[ovs-dev] [netlink 03/16] datapath: Merge "struct dp_port" into "struct vport".

Jesse Gross jesse at nicira.com
Fri Sep 24 02:11:43 UTC 2010

On Fri, Sep 10, 2010 at 3:55 PM, Ben Pfaff <blp at nicira.com> wrote:
> After the previous commit, which changed the datapath to always create and
> attach a vport at the same time, and to always detach and delete a vport
> at the same time, there is no longer any real distinction between a dp_port
> and a vport.  This commit, therefore, merges the two together to simplify
> code.  It might even improve performance, although I have not checked.
> I wasn't sure at first whether the merged structure should be "struct
> dp_port" or "struct vport".  I went with the latter since the "v" prefix
> sounds cool.
> Signed-off-by: Ben Pfaff <blp at nicira.com>

Thanks, this makes a lot of sense.  I wonder whether the name vport is
a good one since it is really just a port but it's short and easy to

> diff --git a/datapath/datapath.c b/datapath/datapath.c
> index b073a70..30117d2 100644
> @@ -382,31 +367,20 @@ static int new_dp_port(struct datapath *dp, struct odp_port *odp_port, int port_
>        if (IS_ERR(vport))
>                return PTR_ERR(vport);
> -       p = kzalloc(sizeof(*p), GFP_KERNEL);
> -       if (!p)
> -               return -ENOMEM;
> -
> -       p->port_no = port_no;
> -       p->dp = dp;
> -       p->vport = vport;
> -       atomic_set(&p->sflow_pool, 0);
> +       vport->dp = dp;
> +       vport->port_no = port_no;

You need a write memory barrier here.  Once the port is attached we
can start receiving packets from the vport.  There's no guarantee that
the cacheline containing the dp will make it before the pointer.  This
was previously done by the link from vport to dp_port.
rcu_assign_pointer() will do the job.

> @@ -538,7 +509,7 @@ void dp_process_received_packet(struct dp_port *p, struct sk_buff *skb)

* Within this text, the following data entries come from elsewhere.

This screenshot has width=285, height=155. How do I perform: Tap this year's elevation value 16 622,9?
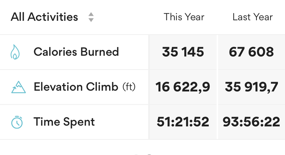[x=183, y=87]
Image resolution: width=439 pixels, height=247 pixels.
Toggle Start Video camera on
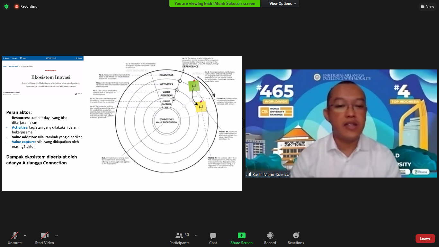(44, 238)
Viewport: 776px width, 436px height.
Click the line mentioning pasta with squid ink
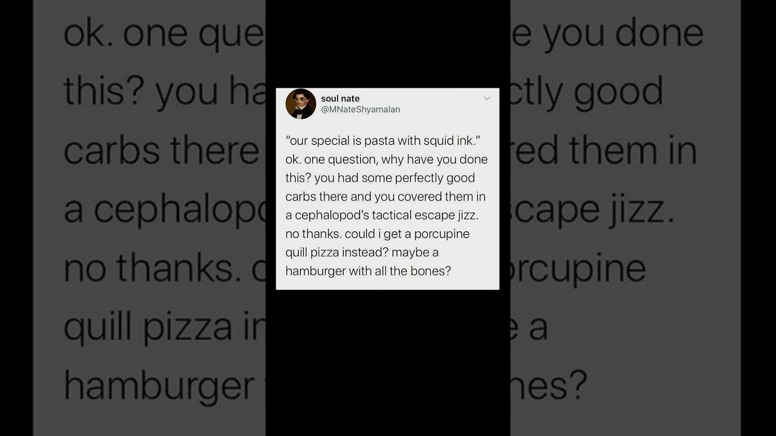(x=383, y=140)
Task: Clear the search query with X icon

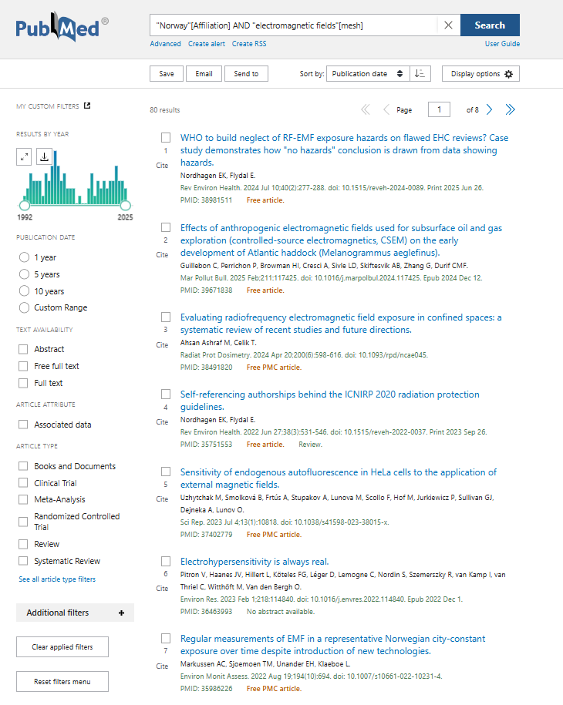Action: [x=448, y=25]
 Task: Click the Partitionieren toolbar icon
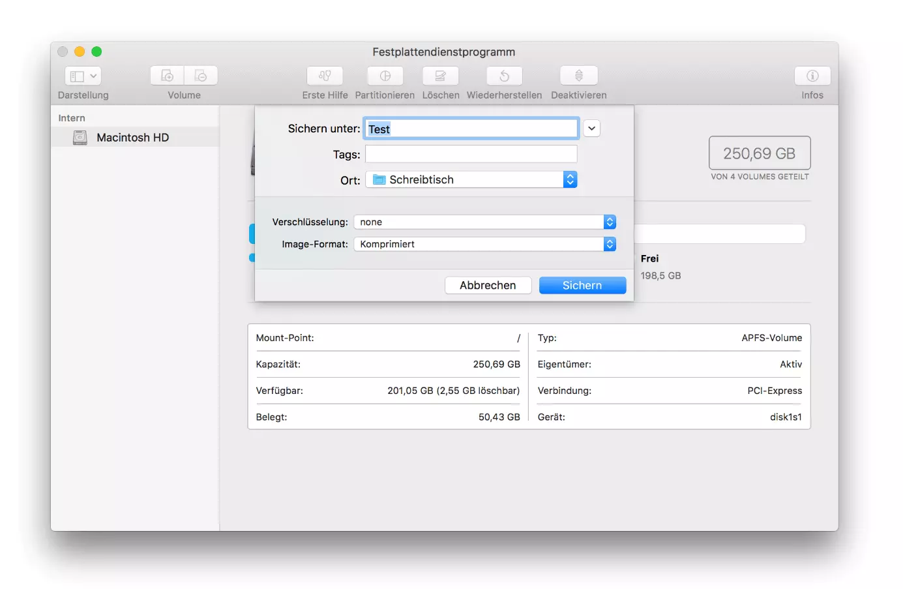coord(385,76)
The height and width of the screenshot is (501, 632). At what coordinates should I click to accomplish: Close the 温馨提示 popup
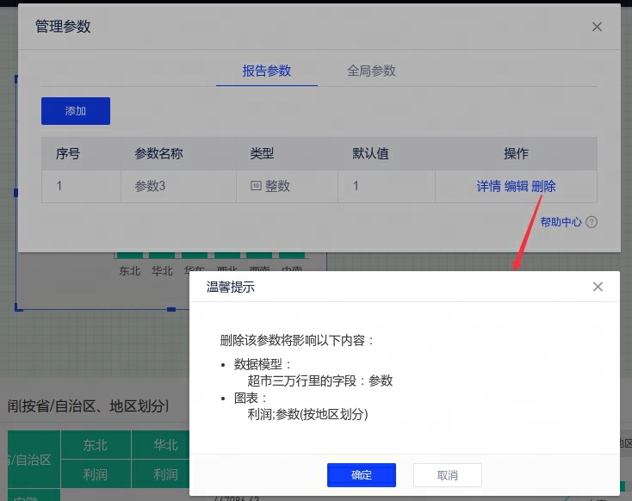[x=598, y=287]
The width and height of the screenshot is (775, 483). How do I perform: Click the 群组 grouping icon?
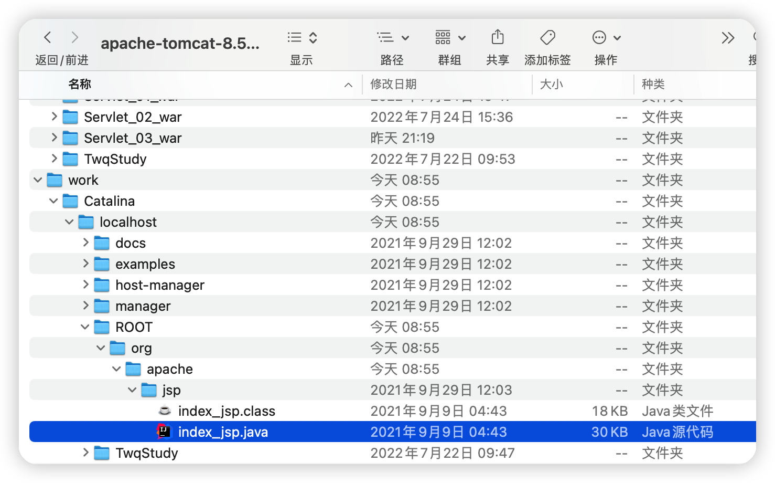click(x=444, y=37)
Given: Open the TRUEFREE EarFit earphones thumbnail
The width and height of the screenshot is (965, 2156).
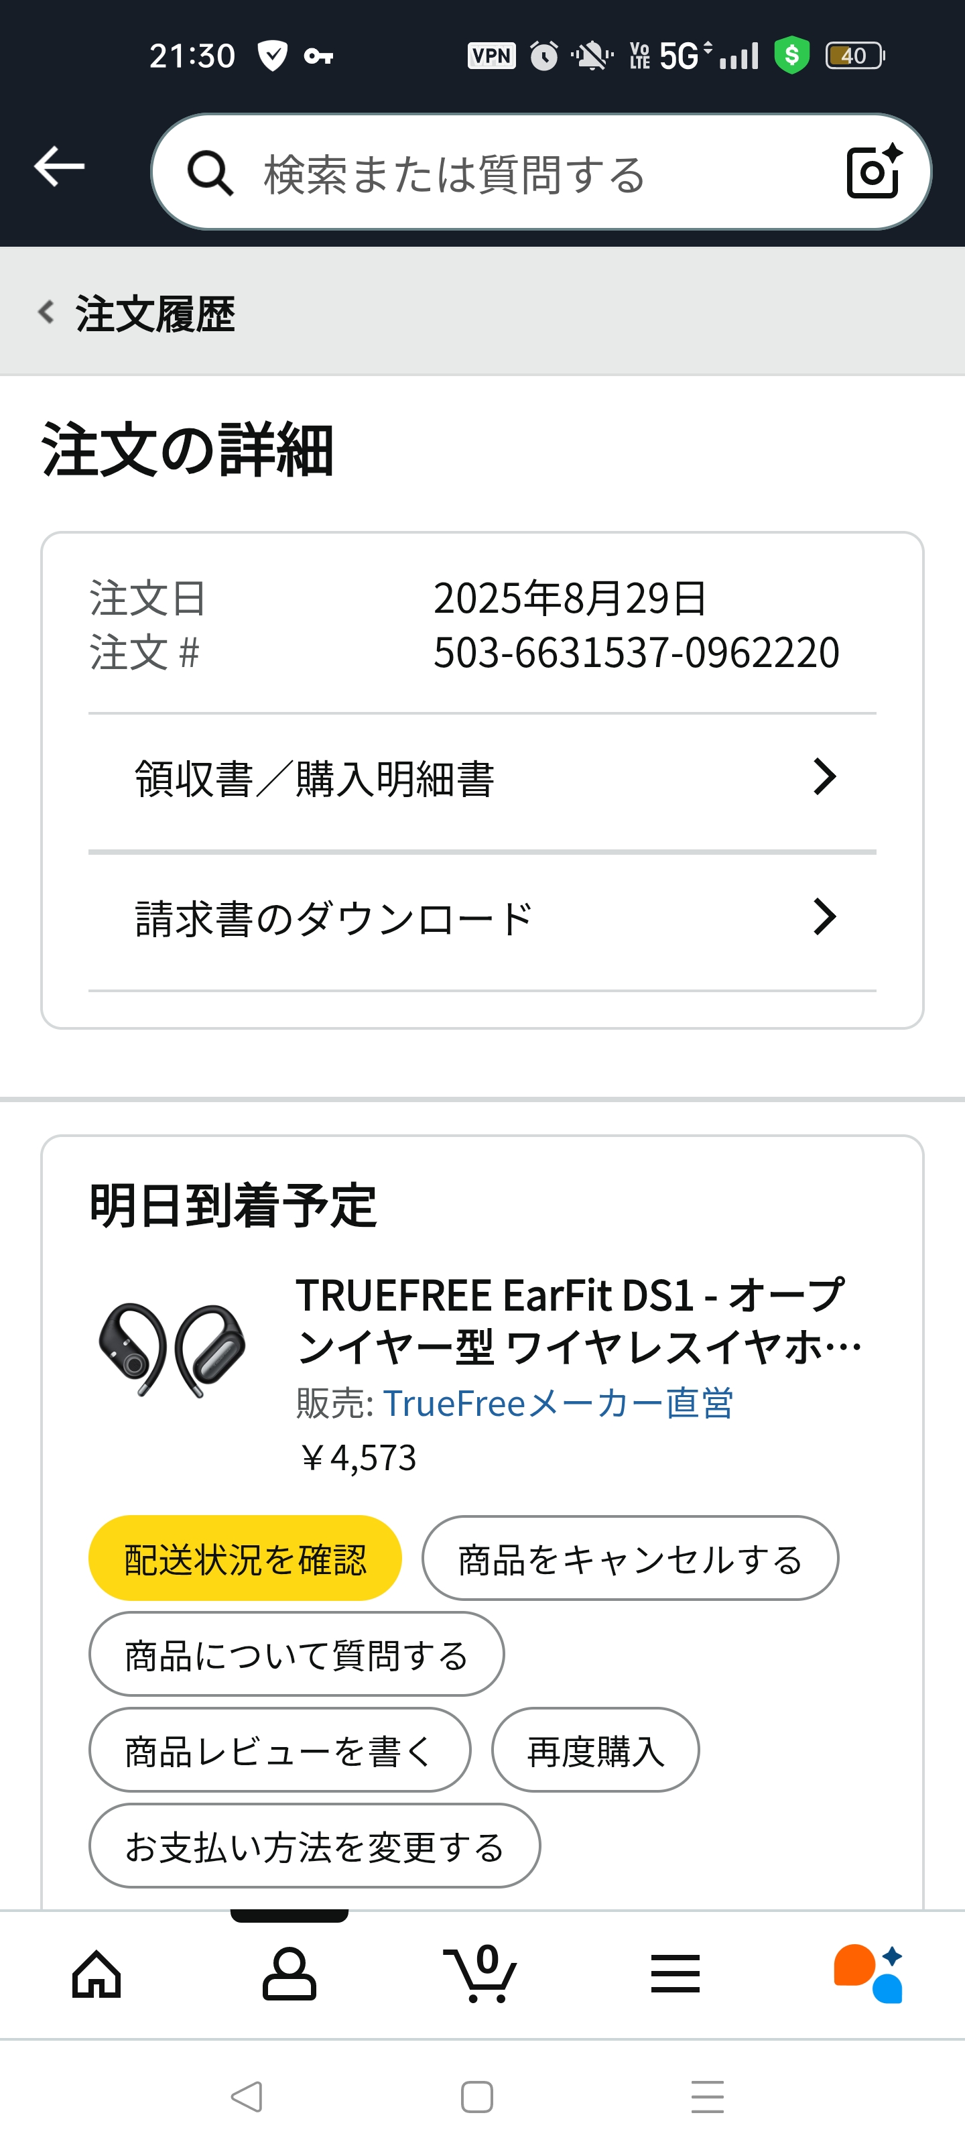Looking at the screenshot, I should tap(172, 1349).
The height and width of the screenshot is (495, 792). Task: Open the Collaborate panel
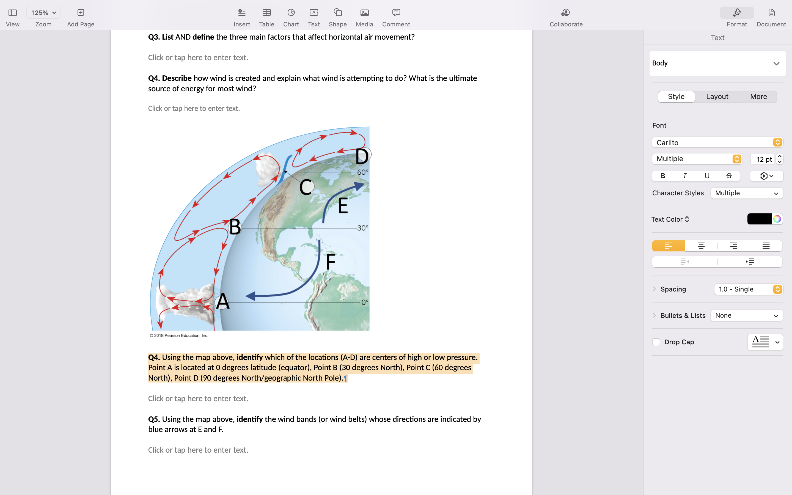(x=566, y=12)
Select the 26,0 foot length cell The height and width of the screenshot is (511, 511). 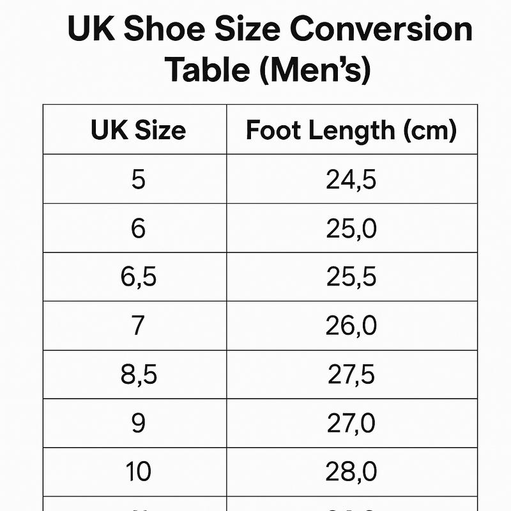pyautogui.click(x=352, y=326)
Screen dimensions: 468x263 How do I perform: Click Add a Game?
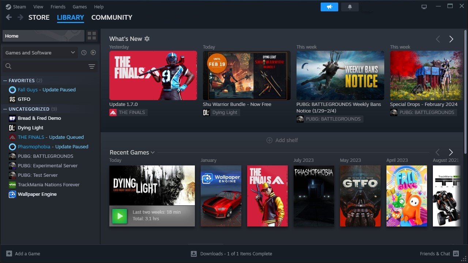(23, 254)
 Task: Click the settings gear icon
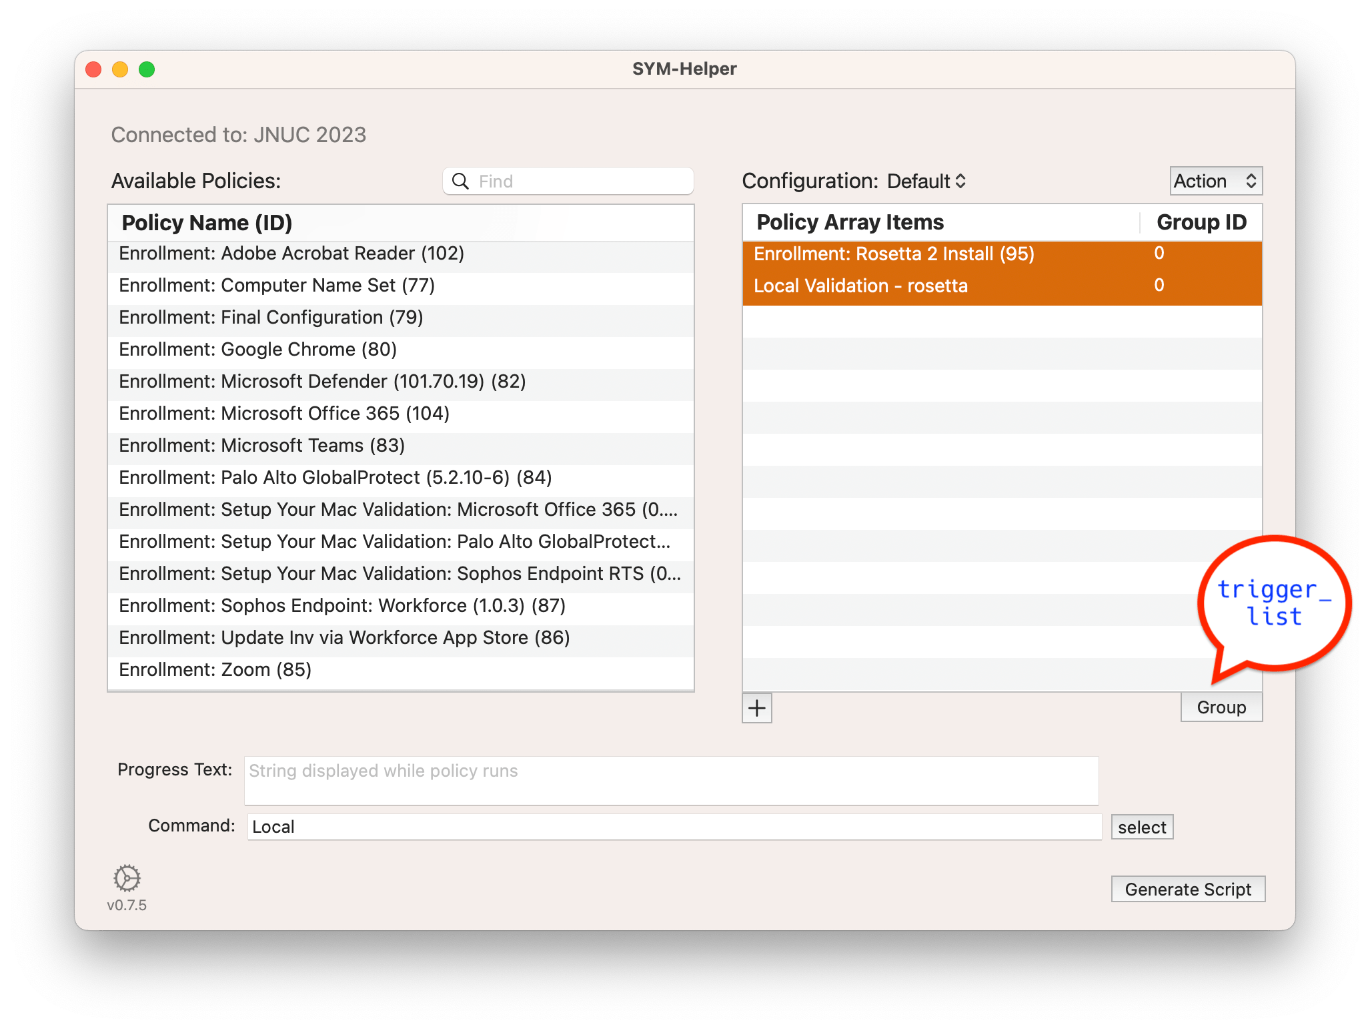[x=127, y=878]
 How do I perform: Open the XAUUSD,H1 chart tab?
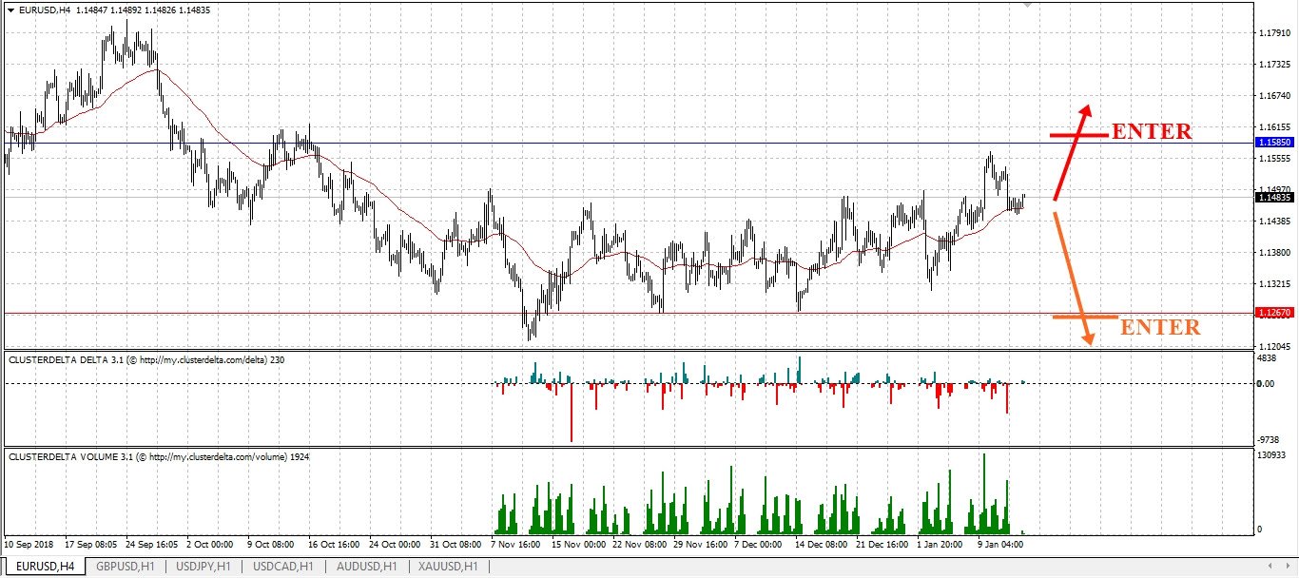[448, 567]
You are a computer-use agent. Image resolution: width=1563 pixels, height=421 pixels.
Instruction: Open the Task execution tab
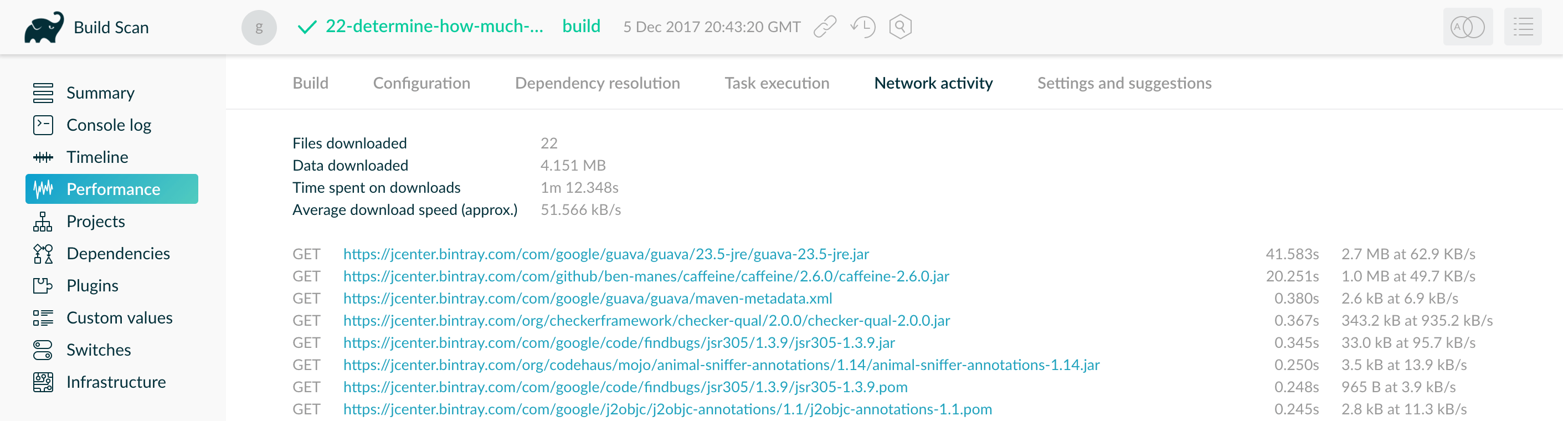(x=777, y=83)
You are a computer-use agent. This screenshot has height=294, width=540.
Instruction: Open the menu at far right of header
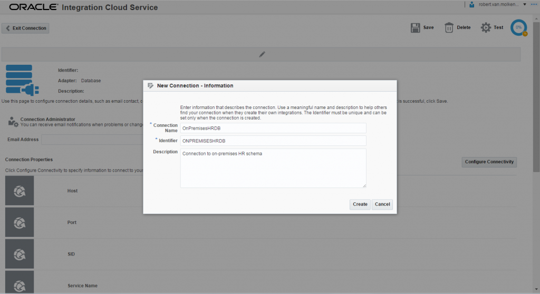533,5
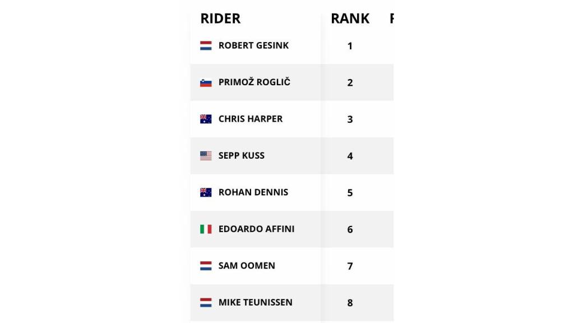Click rank number 1 cell
The width and height of the screenshot is (574, 323).
pos(350,46)
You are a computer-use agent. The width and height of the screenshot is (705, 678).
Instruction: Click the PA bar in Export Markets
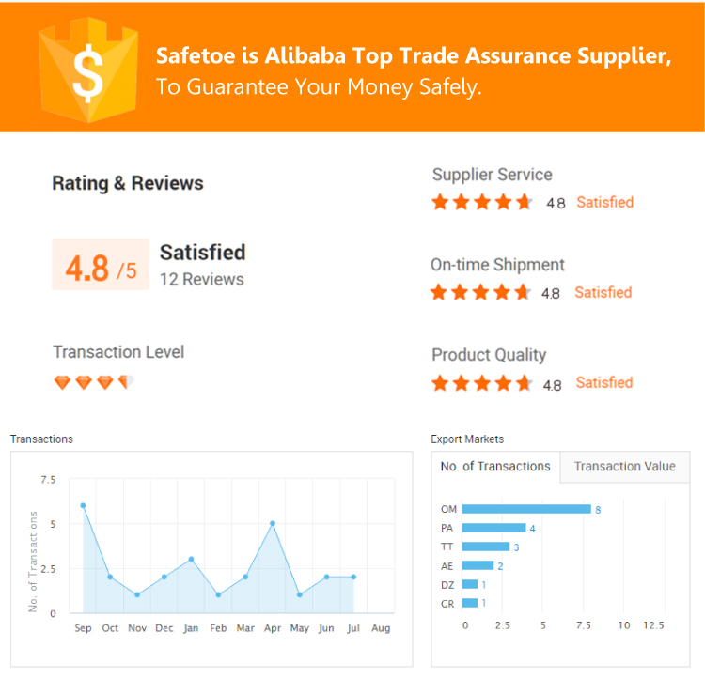pos(494,528)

You need a data dependency read memory barrier when going from vport
to dp.  rcu_dereference works.  This was previously done in

> diff --git a/datapath/dp_sysfs_if.c b/datapath/dp_sysfs_if.c
> index b40523a..ac86ac3 100644
>  #define to_brport_attr(_at) container_of(_at, struct brport_attribute, attr)
> -#define to_brport(obj) container_of(obj, struct dp_port, kobj)
> +#define to_brport(obj) container_of(obj, struct vport, kobj)

We should rename this to to_vport.

> diff --git a/datapath/vport-internal_dev.c b/datapath/vport-internal_dev.c
> index a6e7262..b077a8a 100644
> -       dp_port = vport_get_dp_port(vport);
> -       if (dp_port)
> -               sprintf(info->bus_info, "%d.%d", dp_port->dp->dp_idx, dp_port->port_no);
> +       sprintf(info->bus_info, "%d.%d", vport->dp->dp_idx, vport->port_no);

There's a race here between device creation and dp getting assigned
(and this access is unlocked, I believe).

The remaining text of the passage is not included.